Sebze ve meyvede bu kadar sorun yaşanırken, bu konu üzerine herkes birbirini suçladı. Vatandaş pazarcıyı, pazarcı komisyoncuyu, komisyoncu hükümeti, hükümet de tekrar komisyoncuyu suçladı. Hatta bazı açıklamalarda bu konu dış devletlere bağlandı ki bu da bize 'Yok Artık! dedirtti. Bu konu da her zamanki gibi kahvede, sokakta dedikodu konusu oldu.
Herkes birbirini suçlarken, görünen bir gerçek vardır ki, eskisi gibi köyden gıda gelmiyor. Gübreye, tohuma, mazota falana filana zam gelince çiftçi üretimi bıraktı, köylü kente yerleşti. Köyde çiftçilik yapanlar bile gıda ihtiyacını şehirden alarak karşıladı.
Bir tavuğun maliyeti ne kadar düşük görülse de pilava girecek tavuk eti bile şehirden köye taşındı. Üretimin yerini tüketim aldı.
Aslında nedeni uzak yerlerde aramaya gerek yok. Çünkü kendi içinde üretim yapan bir köyün ekonomisini kimse kolay kolay çökertemez. Dışa bağımlı olmadığı müddetçe o köyün bileğini kimse bükemez. İsterse dış saldırılar olsun...

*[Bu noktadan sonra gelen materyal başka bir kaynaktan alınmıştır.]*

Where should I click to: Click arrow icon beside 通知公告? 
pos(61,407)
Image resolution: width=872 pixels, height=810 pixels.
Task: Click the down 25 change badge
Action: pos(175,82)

Bu konuda birçok çiftçinin ürününün elinde kalmasından dolayı üretim yapmaktan soğuduğunu gördük. Çiftçiler mağdur olunca üretimden de bir o kadar uzaklaşıyorlar.
Söz konusu sebze-meyve konusunda birbirlerini suçlayarak bu işin sorumlusunu aramak yerine üretim yapılsa daha kolay çözüm elde edilir.